Florida introduces coach Jim McElwain
Dec. 06, 2014
GAINESVILLE, Fla. (AP) — Florida coach Jim McElwain took playful shots at his alma mater, the Oakland Raiders and himself.
He was friendly, funny, witty and self-deprecating during his introductory news conference Saturday.
More importantly to the Gators, he was ultra-confident that he can and will get what used to be one of the most feared offenses in the Southeastern Conference back to being a juggernaut.
"I believe I can win with my dog Claire-a-bell," McElwain said. "There are good players here. It's our responsibility to get that going."
Florida hired the former Alabama offensive coordinator and Colorado State head coach nicknamed "Mac" on Thursday to get the Gators back to prominence — maybe even relevance — in the SEC East. His top priority is revamping an offense that has grown stagnant since former Heisman Trophy winner Tim Tebow left school in 2009.
McElwain declined to specify whether he plans to install a spread scheme, which he had success with at Colorado State and Fresno State, or a pro-style scheme, which he used to help get Alabama to the top of the league.
He also said no decisions have been made about whether to keep some of Florida's current staff. Speculation has centered on retaining defensive coordinator D.J. Durkin and recruiting ace Travaris Robinson.
So McElwain provided no real news Saturday, but drew plenty of laughs from a crowded room that included reporters, fans, boosters, his boss, university employees and his wife and three children.

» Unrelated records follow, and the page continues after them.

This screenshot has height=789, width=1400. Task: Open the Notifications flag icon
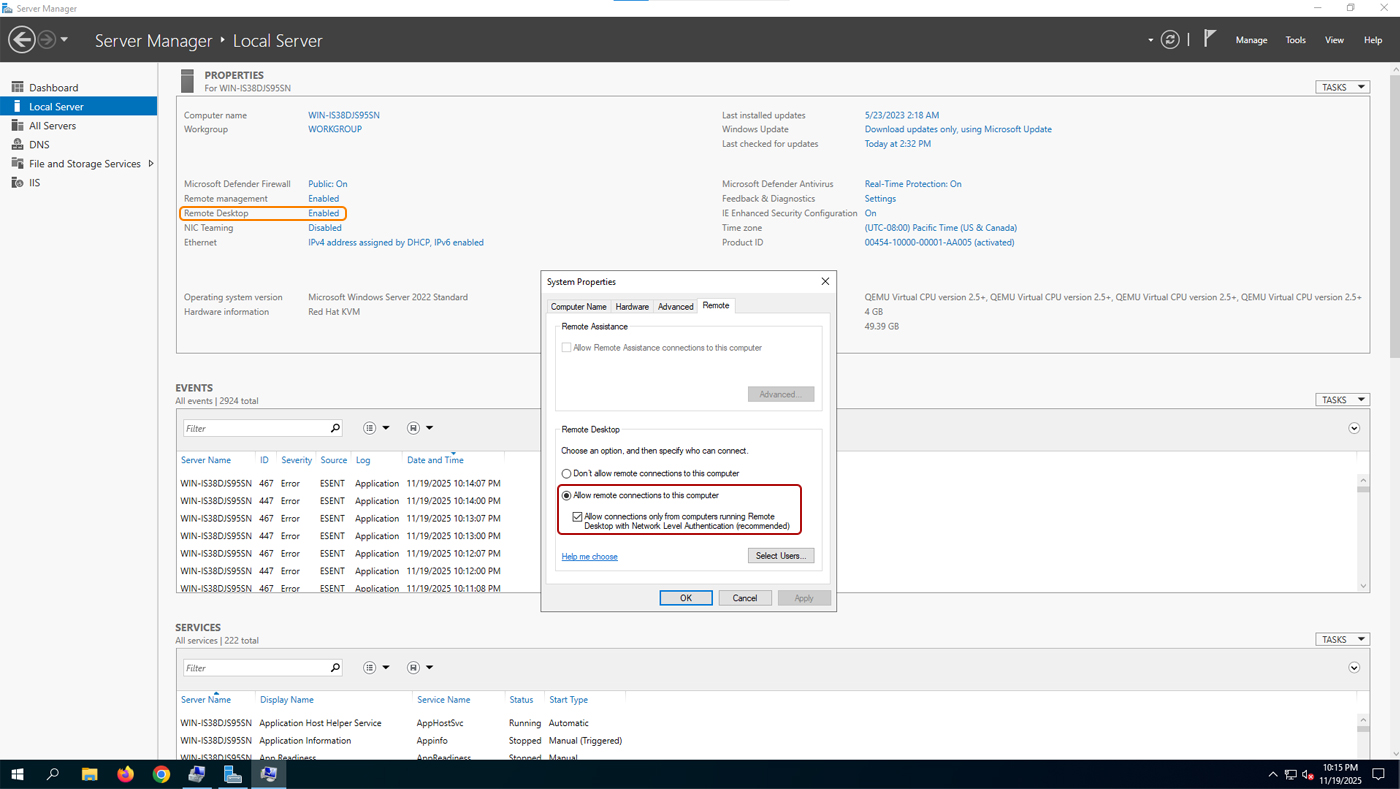click(x=1208, y=39)
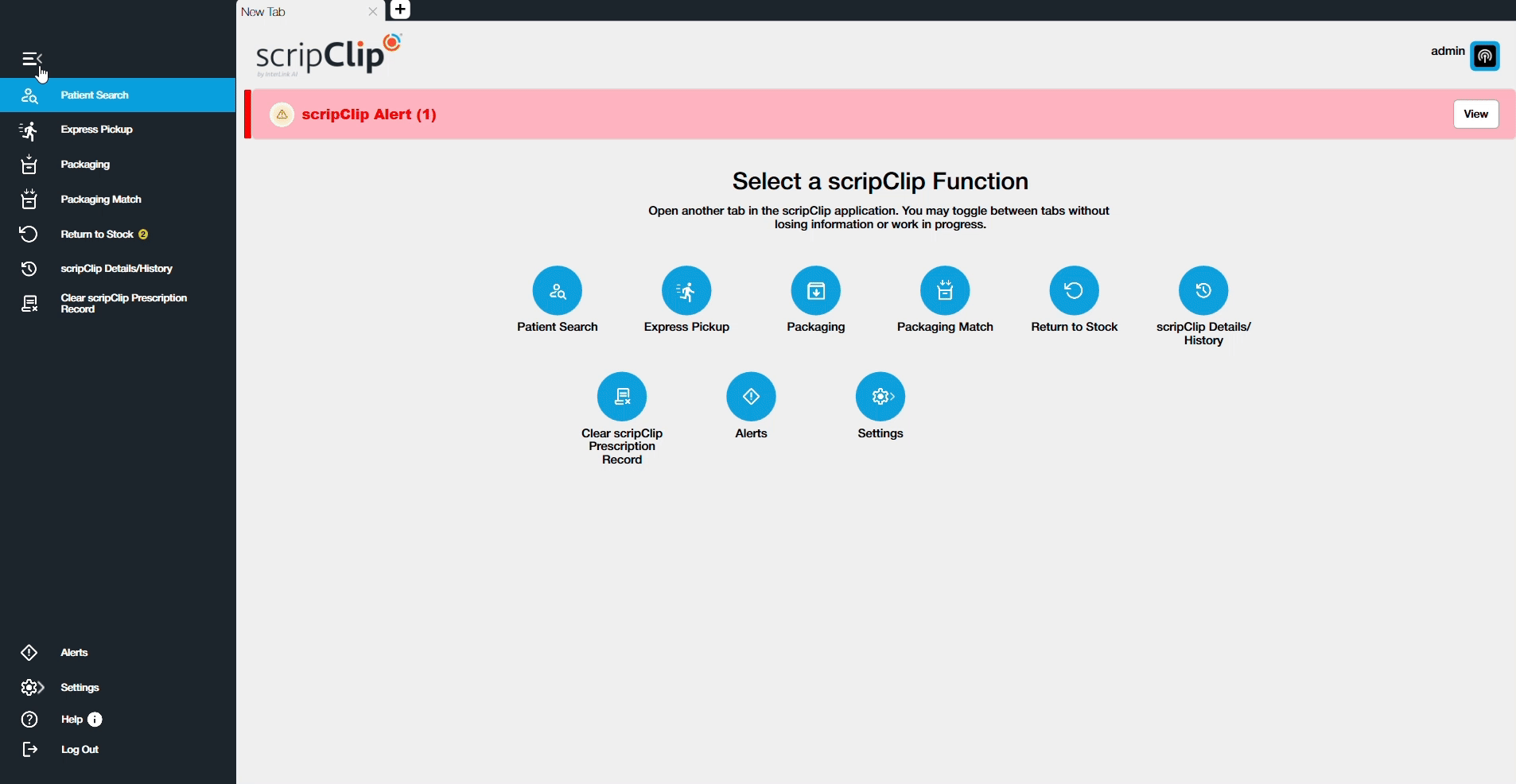Open the Express Pickup circle icon
The image size is (1516, 784).
686,290
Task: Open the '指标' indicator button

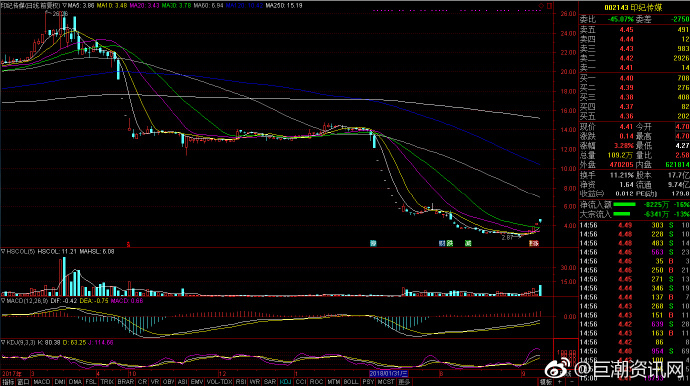Action: [x=8, y=382]
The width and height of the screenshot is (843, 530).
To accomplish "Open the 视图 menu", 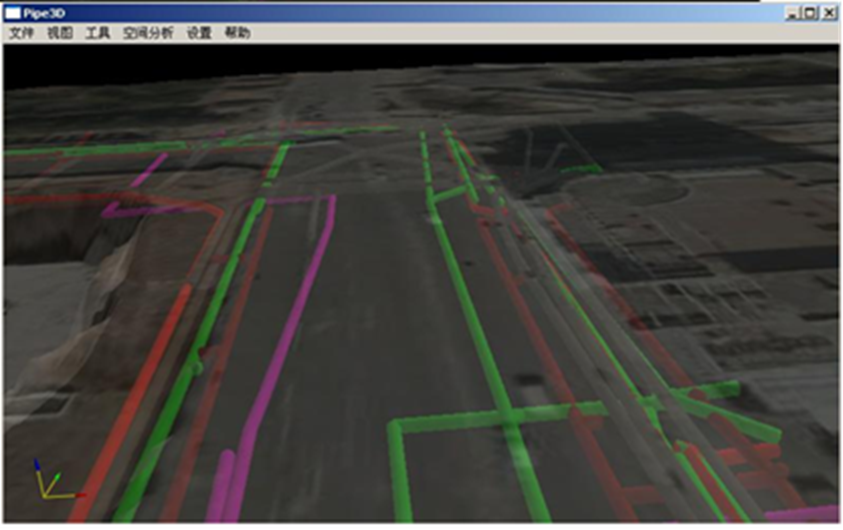I will click(x=60, y=33).
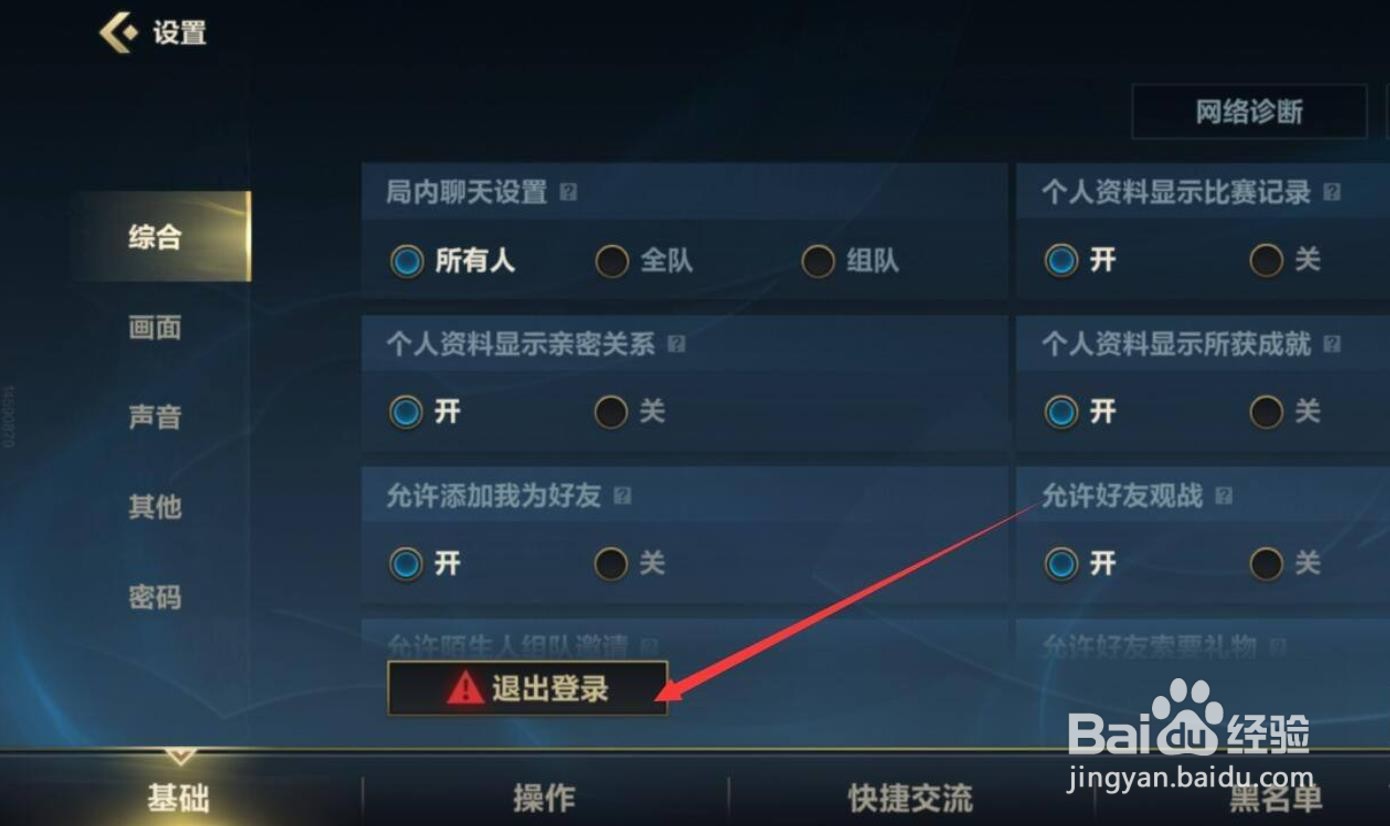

"People like being around him," athletic director Jeremy Foley said. "You can see he's very comfortable, has a good sense of humor."
That was evident Saturday. Here are some of the highlights:
— When asked to identify some of his offensive influences, McElwain responded, "Who are you? Well, here's who I am: I'm that dog that's dropped off down at the humane society and he has about a little bit of every breed in it, and whatever the situation is, you try to bring that breed out that helps success. ...
"There's not been one (offense) that I've invented. All right? A lot of the guys in this business think they've invented it. Right? It's been done."
— When asked whether he wants to reinvent the "Fun 'n' Gun," the nickname given to former coach Steve Spurrier's high-scoring offense in the 1990s, he said, "Um, I don't know what you call it, but it will be a blast." A few seconds later, he added, "How about the Humane Society?"
— When asked about his first recruiting trip to Florida, he stumbled to come up with the year and then eventually took a dig at his alma mater, Eastern Washington. "I'm not real good on math," he said. "Eastern Washington education. Sorry."
— He took an even bigger jab at the Raiders, where he spent the 2006 season as quarterbacks coach. Coach Art Shell and his staff were fired after a 2-14 season.
"Some people would have said I didn't coach in the National Football League," he quipped. "I coached with the Raiders. But I've got to tell you what a great experience that was."
The Gators are counting on McElwain to provide a better experience than the Will Muschamp era and get back in the hunt in the East.
Florida went 28-21 under Muschamp, including 10-13 the past two seasons. The offense was the main problem, ranking no higher than 90th in total yards during Muschamp's four seasons.
Muschamp failed repeatedly to improve things on that side of the ball despite three offensive coordinators, three offensive line coaches, four receivers coaches and a number of quarterbacks. Foley fired him Nov. 16 and identified McElwain as the top target a week later because of his head-coaching experience, ties to the SEC and the Sunshine State and his history of offensive success.
McElwain wanted the job so badly that he agreed to pay $2 million of a $5 million buyout. The Gators will pay the rest and also will guarantee Colorado State another $2 million for playing a game in Gainesville between 2017 and 2020.
"There's only a couple of these in the United States of America, and one of those is the Florida Gators, and to be able to have that opportunity is something I'm not sure I could have lived with," said McElwain, who signed a six-year deal that will average $3.5 million annually. "Given that opportunity and letting it pass by, I'm not one to ever let things pass by.
"I kind of roll up my sleeves and go get it done."